Große Ehre wurde dem 2. Vorsitzenden des Schul­verbands Eisenberg-Hopferau, Gregor Bayrhof zu seiner Verabschiedung entgegen gebracht. Er war es, der mit dem damaligen Bürgermeister der Gemeinde Eisenberg Anton Linder die „von Freyberg-Grund­schule“ nach zähem Ringen durchgesetzt und ver­wirklicht hat. Sein überragendes Wirken wurde in allen Ansprachen hoch gewürdigt und die immer einvernehmliche und harmonische Zusammenarbeit hoch gelobt. Der Schulchor der von Freybergschule verlieh der Verabschiedung zusätzlich einen fröh­lichen und beschwingten Rahmen.

Alle Schüler mit ihren Lehrkräften, Schulleiter Hans Berktold und Bürgermeister und 1. Schulverbands­vorsitzender Manfred Kössel sowie die ehemalige Schulleiterin Angelika Martin und Elternbeirats­vorsitzender Splitgerber waren anwesend, als Gre­gor Bayrhof mit Ehefrau Christl die Aula der Grundschule betrat. Mit dem Lied, „Hei grüeß di Gott Ländle“, vom Schulchor unter Leitung von Hans Berktold vorgetragen, leitete die Verabschie­dung würdevoll ein. Schulleiter Berktold sagte ein­führend, es schwinge auch leise Wehmut mit, wenn Bayrhof hier verabschiedet werde.
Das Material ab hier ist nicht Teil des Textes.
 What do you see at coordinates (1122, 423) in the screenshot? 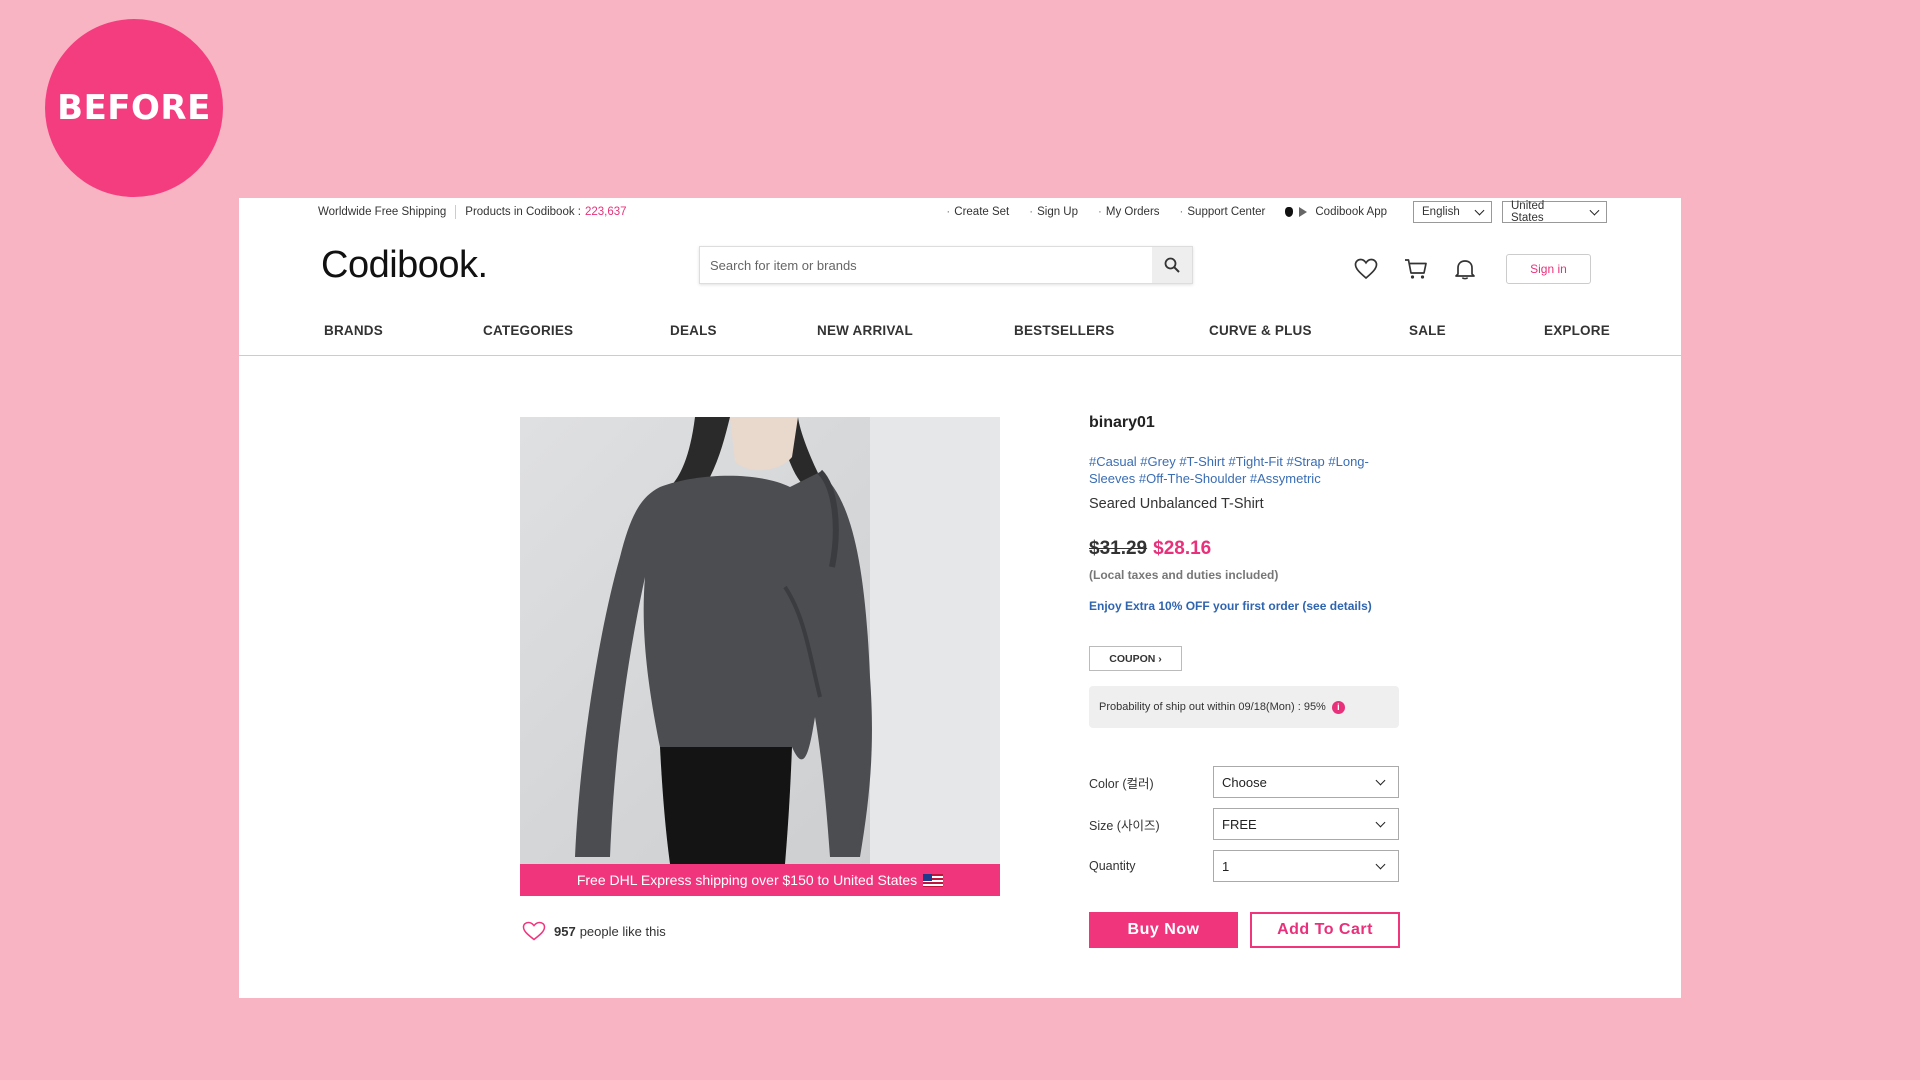
I see `brand-name: binary01` at bounding box center [1122, 423].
Aber der Dank und die Freude für diese schöne Schule, die von bedeutenden Fachleuten schon als schönste Schule Deutschlands bezeichnet wurde, überwiege eindeu­tig.

Fast schwärmerisch berichtete die ehemalige Schul­leiterin Angelika Martin von der immer koope­rativen und loyalen Zusammenarbeit mit Bayrhof. Die Türe sei immer offen gestanden, man sei sich immer auf Augenhöhe begegnet und Bayrhof habe immer Wort gehalten. Ohne dich, sagte die langjäh­rige Schulleiterin, würde diese schöne Lehranstalt nicht so dastehen und dankte auch seiner Frau Christl von Herzen. Sie wünschte beiden noch viele gesunde und schöne Jahre im wohlverdienten Ru­hestand. Nach der Rede sang der Schulchor die Hopferauer Nationalhymne, wie Berktold sie nannte, das Lied „Im Ländle isch schea“.

Ein Gedicht der Viertklässler von Angelika Martin gereimt, schilderte die gute Arbeit von Bayrhof in den nun 25 Jahren ihres Bestehens. Anschließend schilderte Bürgermeister Manfred Kössel den zu­nächst schwierigen Werdegang der Schule. Unhalt­bare Zustände erforderten damals tatkräftiges Han­deln, auf Grund der guten Zusammenarbeit von Bayrhof und dem damaligen Eisenberger Bürger­meister Anton Linder konnte die Schule verwirklicht werden. Mit Alfons Stapf sei dann der Kinderhort dazu gekommen. Ich durfte nun, sagte Kössel, fünf Jahre mit dir zusammen arbeiten und fand in dir einen kollegialen Freund, der immer für alles Erfor­derliche offen stand und bereit war, Mittel frei zu machen. Dafür möchte ich dir von Herzen danken sagte Kössel, der als 1. Vorsitzender des Schulver­bandes das weitere Geschehen in Händen hält.

Gregor Bayrhof ließ in seinen Worten die Entste­hung und die Geschichte Revue passieren und berichtete auch vom schweren Stand, den er damals mit seinem Gemeinderat wegen des Standorts auf Eisenberger Grund durchstehen musste. Da waren Hartnäckigkeit und Durchsetzungsvermögen sehr gefragt, erinnerte sich Bayrhof. Inzwischen seien alle glücklich über diesen wunderschönen Platz bei der Wallfahrtskirche Maria Hilf und die großartige Entwicklung dieser Lehranstalt. Und so bedankte er sich für die immer gute Zusammenarbeit im Verband und mit der Lehrerschaft und wünschte weithin gute, jedoch die Kinder nicht überfordernde Bildungs­arbeit.